Middle East and Africa | Voting in the time of coronavirus

The Iranian regime risks exacerbating the outbreak of covid-19

As the virus spreads, Iran’s ability to handle the crisis is in doubt

OFFICIALLY, IRAN’S hardliners won the parliamentary elections on February 21st by a landslide. They scooped over three-quarters of the legislature’s 290 seats and claimed a mandate for their confrontational stance towards America. Reformers and moderates, who seek more engagement with America and the West, did poorly. Turnout was the lowest in a parliamentary election since the Islamic revolution in 1979, but that was because of “negative propaganda” about the threat of the coronavirus by Iran’s enemies, said the supreme leader, Ayatollah Ali Khamenei. The election, he said, showed Iran’s “unique attention to democracy”.

Hogwash.
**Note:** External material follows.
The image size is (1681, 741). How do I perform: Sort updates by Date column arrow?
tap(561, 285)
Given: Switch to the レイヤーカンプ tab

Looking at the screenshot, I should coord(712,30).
The regime is so unpopular that it needed to rig the poll in advance (more so than usual). More than half of those who applied to be candidates were rejected, including 90 sitting MPs, mostly reformers and moderates. In some areas, such as Tehran, the moderate and pro-reform bloc boycotted the poll because of the mass disqualification of their candidates. The low turnout was due less to the coronavirus and more to the belief that the election was a sham. Though Mr Khamenei called voting “a religious duty”, only 42% of those eligible cast a ballot, down from 62% in 2016. This was widely seen as a rebuke to the regime.